The haunting, minimalist beauty and deeply felt emotional resonance that pervades Robert Gober’s best work has made him one of the most important artists of the Contemporary era. In 1984, he embarked upon a series that would fundamentally alter the course of his career when he replicated, by hand using the humble materials of plaster, wood and enamel paint, an industrially fabricated sink and urinal. The corresponding series that followed embodied the spare, reductivist aesthetic of minimalism while being encoded with personal memories and dreams. They provided a rich vocabulary of forms that sustained the artist for several years. Created in 1985, Urinal is a seminal work from this early series. It displays the technical virtuosity of its meticulously hand-made construction, a cunning play on Duchamp’s La Fontaine, yet fabricated by hand rather than ready-made. The work perfectly invokes the standard-issue receptacle found in any men’s room, yet Gober omits the plumbing so necessary to its function. It seems to invoke the symbolism of cleansing while utterly denying its possibility. An early iteration of Gober’s signature series, Urinal has been exhibited around the world, making it an iconic emblem of the artist’s longstanding concerns.
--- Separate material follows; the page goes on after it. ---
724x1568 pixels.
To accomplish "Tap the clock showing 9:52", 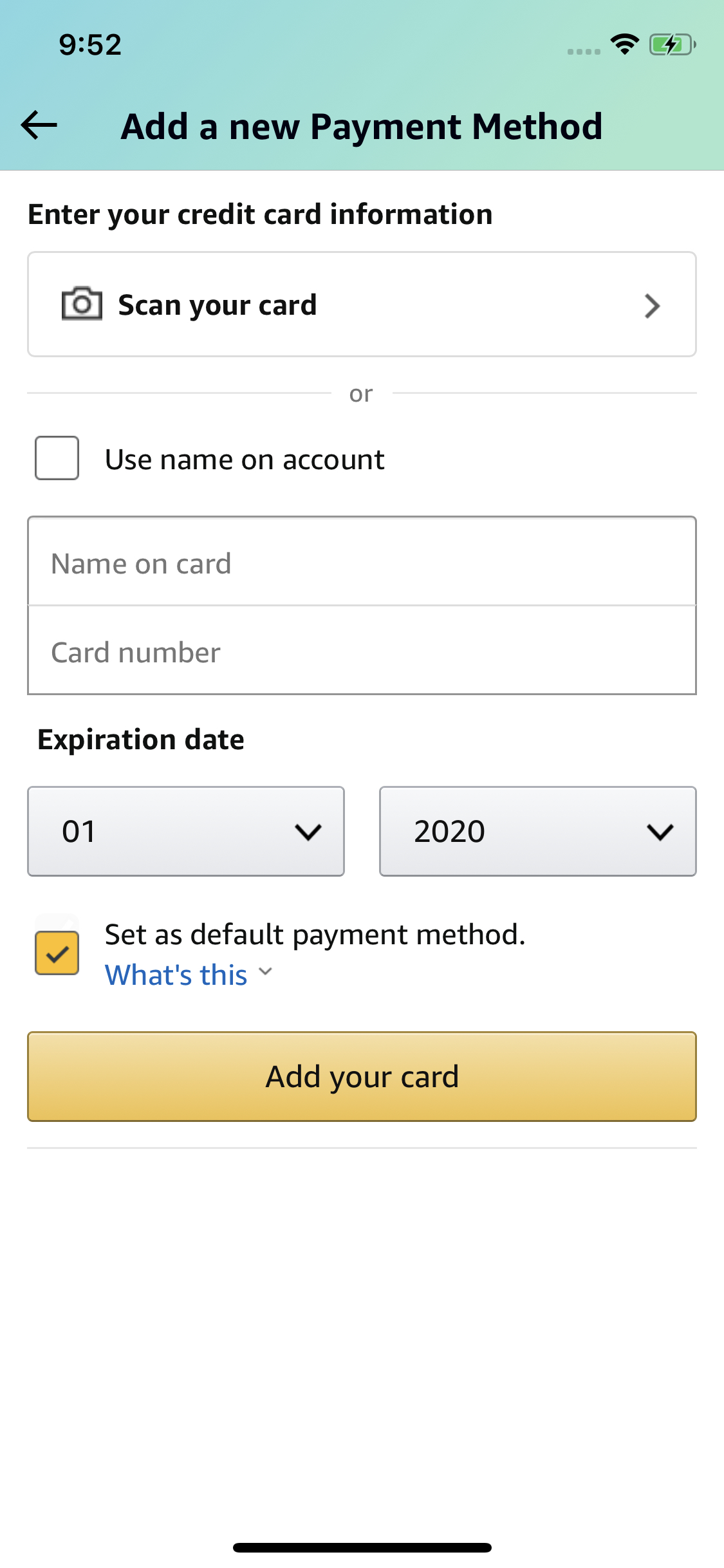I will (x=89, y=44).
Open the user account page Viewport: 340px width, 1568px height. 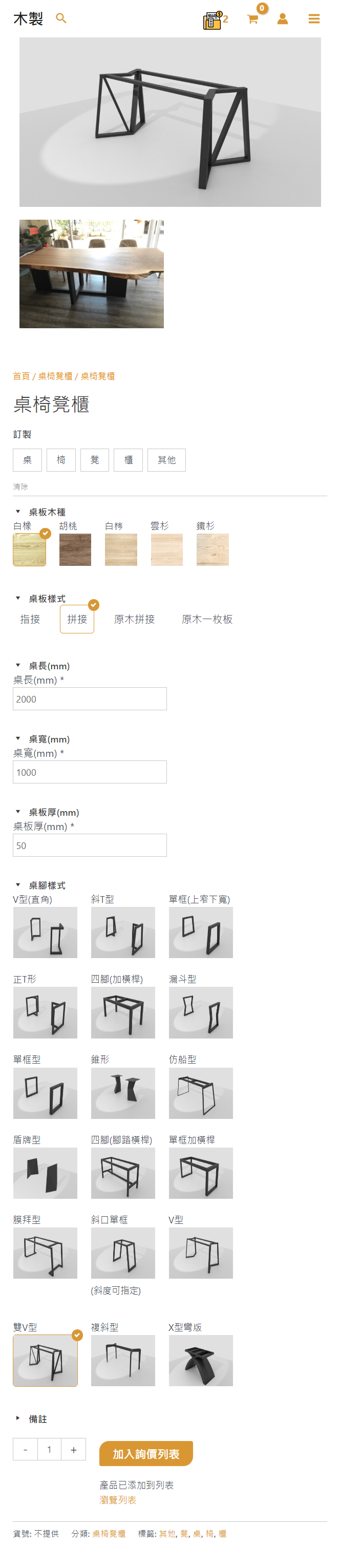(x=282, y=19)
In Urinal, Gober imbues the anonymous, institutional quality of a standard-issue men’s room urinal with the warmth of his handmade materials. Nearly every feature has been rendered in perfect verisimilitude, from the holes at the bottom of the bowl to the exacting size and shape of the original receptacle. His great care in rendering its smooth, graceful surface is revealed in the slight undulations and minute differences that remain as a powerful reminder of the artist’s hand. The simplicity of the object’s form shines through, as it leaves its original function behind to become an object of spare elegance and lasting grace. If Duchamp’s La Fontaine is the work’s progenitor, then a related cousin might be found in Donald Judd’s “common objects.”
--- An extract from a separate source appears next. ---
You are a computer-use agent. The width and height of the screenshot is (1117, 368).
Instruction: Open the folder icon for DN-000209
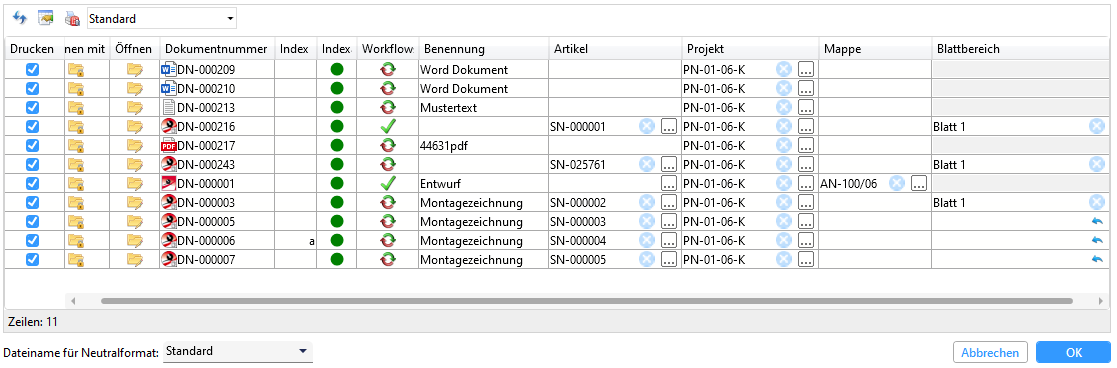(135, 69)

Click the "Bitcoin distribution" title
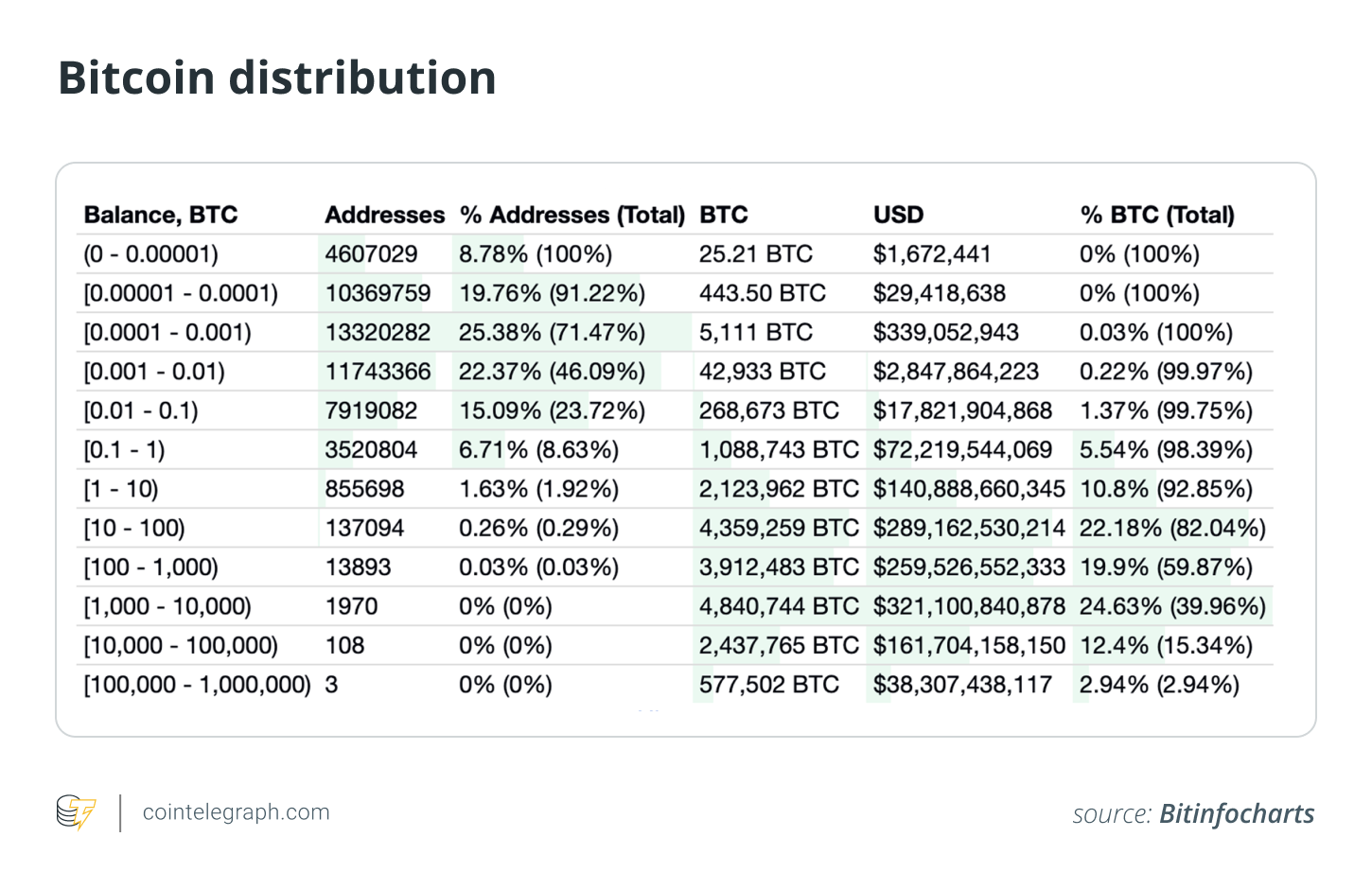[277, 78]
Though Gober’s objects are re-created versions of their industrial counterparts, the fact of the artist’s hand remains a powerful reminder of their home-spun quality, and the viewer longs to touch their tactile surface. From a distance, Gober’s Urinal looks like a standard-issue vessel. Installed upon the wall, its uncanny resemblance to the real thing provokes a strange shock, arresting the viewer with a powerful curiosity that begs to be investigated. The difference, in temperature, texture and feeling between Gober’s creation and its original industrial counterpart creates a strange dissonance, affecting the viewer on a primal level. As Olga M. Viso points out, “As potent stimulants of memory and emotion, Gober’s works disturb us because of their uncanny familiarity, their curious juxtapositions of one object with another, and their potential to activate latent desires and anxieties in the viewer” (O. Viso, “Life’s Small Epiphanies,” Robert Gober: The United States Pavilion 49th Venice Biennale, exh. cat., Art Institute of Chicago, 2001, p. 14).
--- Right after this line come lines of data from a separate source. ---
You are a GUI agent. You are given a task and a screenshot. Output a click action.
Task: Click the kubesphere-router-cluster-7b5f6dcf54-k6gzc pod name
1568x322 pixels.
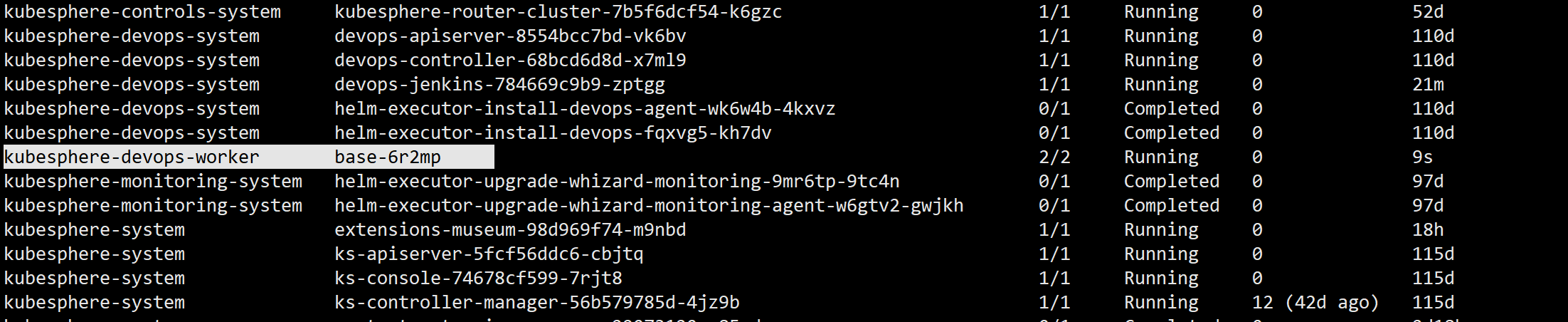coord(558,12)
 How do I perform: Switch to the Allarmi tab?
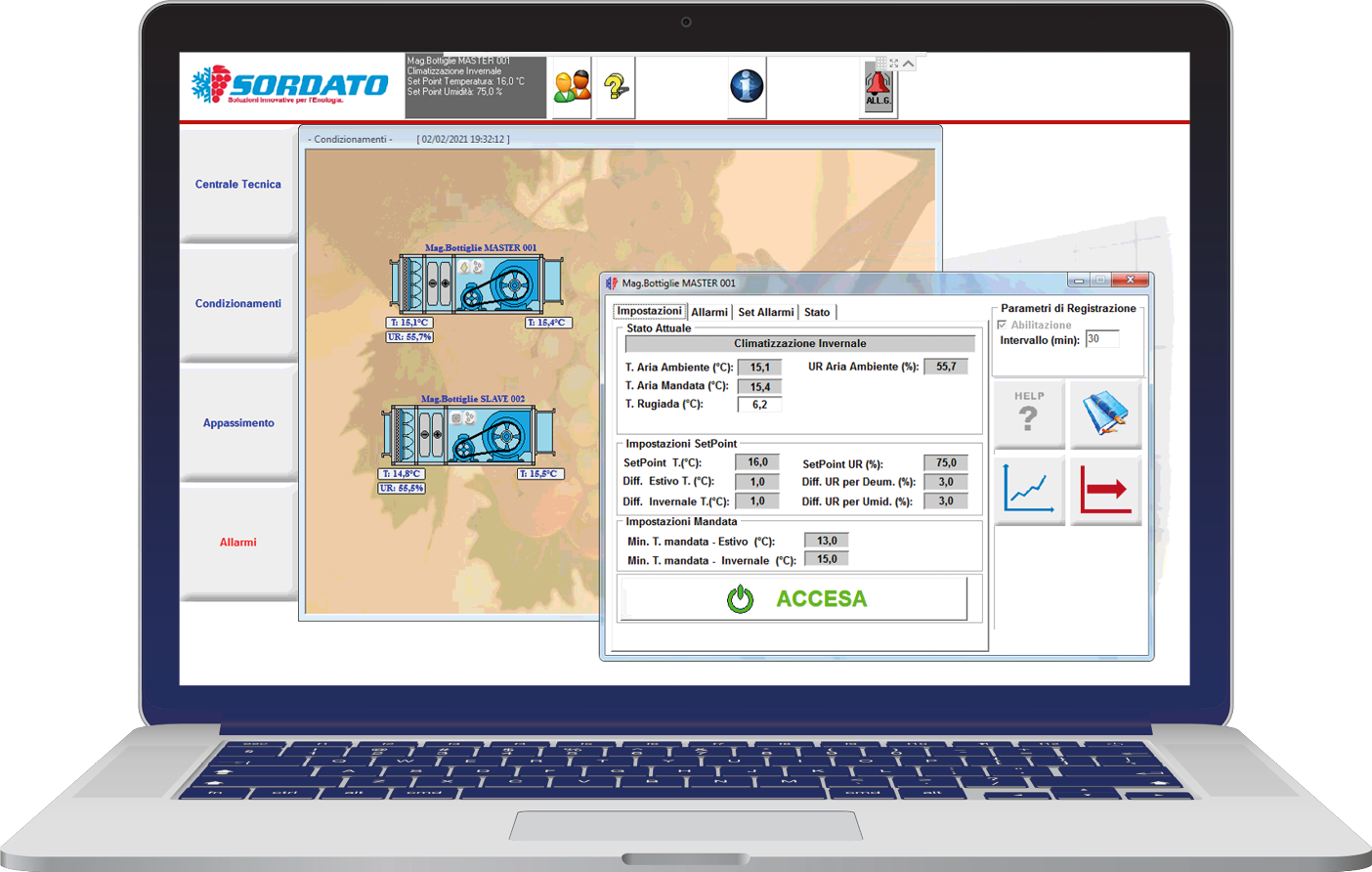click(709, 313)
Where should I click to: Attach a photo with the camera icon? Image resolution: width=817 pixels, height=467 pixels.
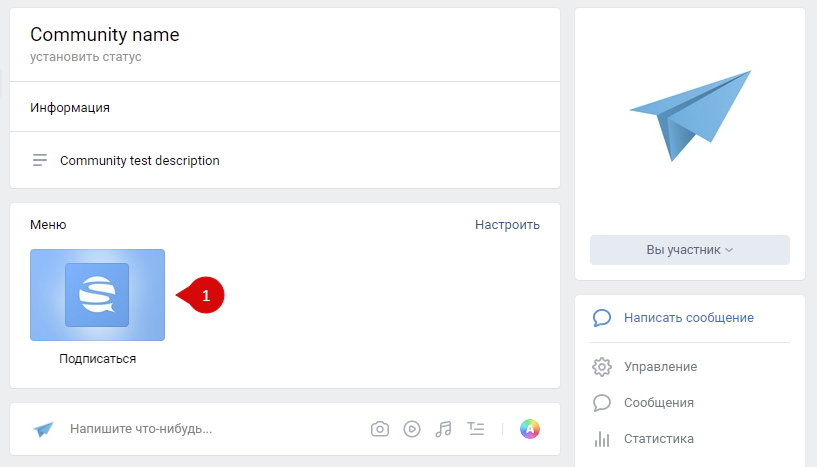(380, 429)
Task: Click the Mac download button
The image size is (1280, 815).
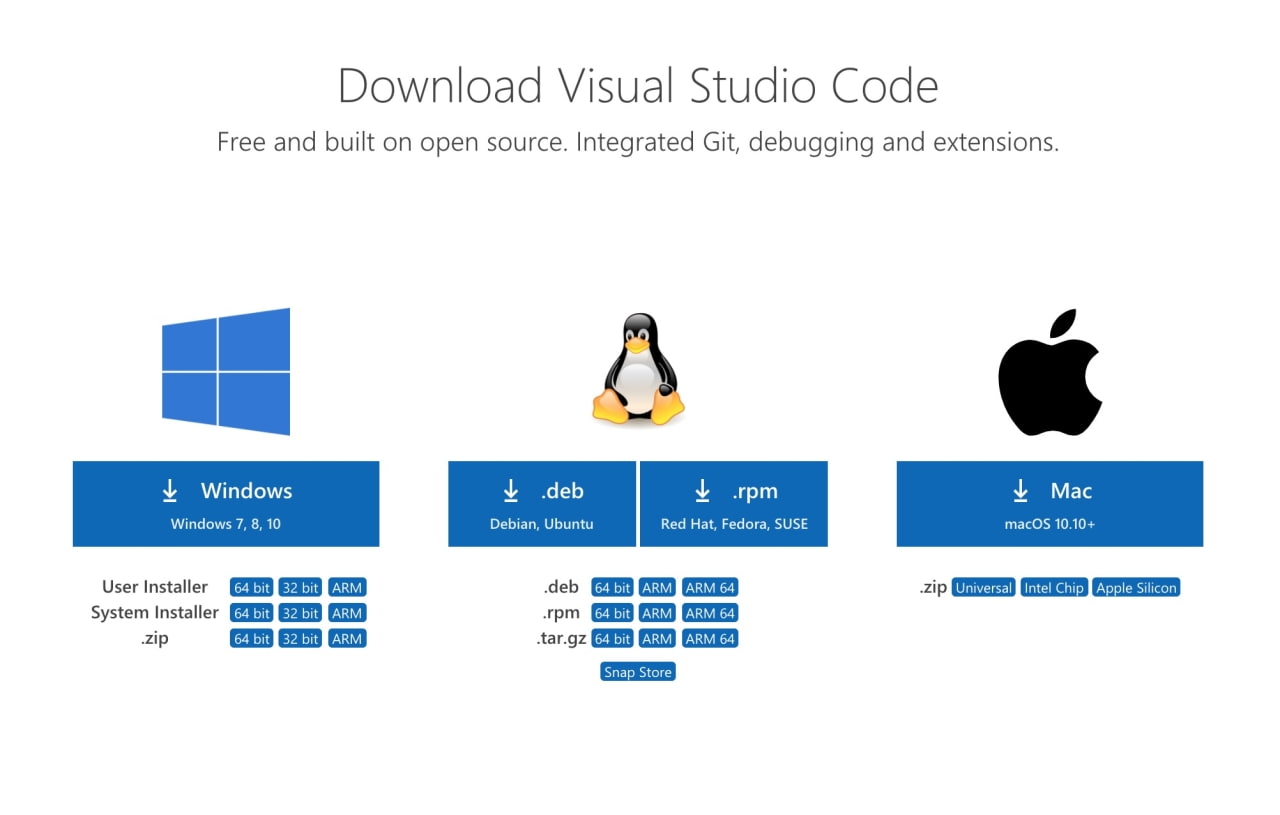Action: (x=1049, y=504)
The radical aspect of Gober’s Urinal lies not only in its meticulous construction but in the context of its placement, as Gober transfers a very private act into a highly public sphere. Whereas Duchamp placed his urinal upon a plinth and rotated it, transforming the object from its former utilitarian purpose into “readymade” art, Gober insists upon keeping the context of the original, and installs the piece upon the gallery wall. Doing so provokes a bizarre chill, bringing the embarrassment and perhaps shame of the “men’s room” into the public space of the gallery. Curator Trevor Fairbrother describes: “In the case of the urinal, Gober’s act of artistic reformation triggers the turmoil of feelings that lurk in the men’s room: he takes an object that hygiene, plumbing, and industrial design have functionalized into a purist, white-on-white device and brings to the surface all that is volatile and taboo about men pissing in view of each other. Professing the formal beauty of this banal item he also dares to speak out about the psychological and physiological desires mediated at the urinal” (T. Fairbrother, “Robert Gober,” Museum Boymans-van Beuningen, Rotterdam, 1990, p 43).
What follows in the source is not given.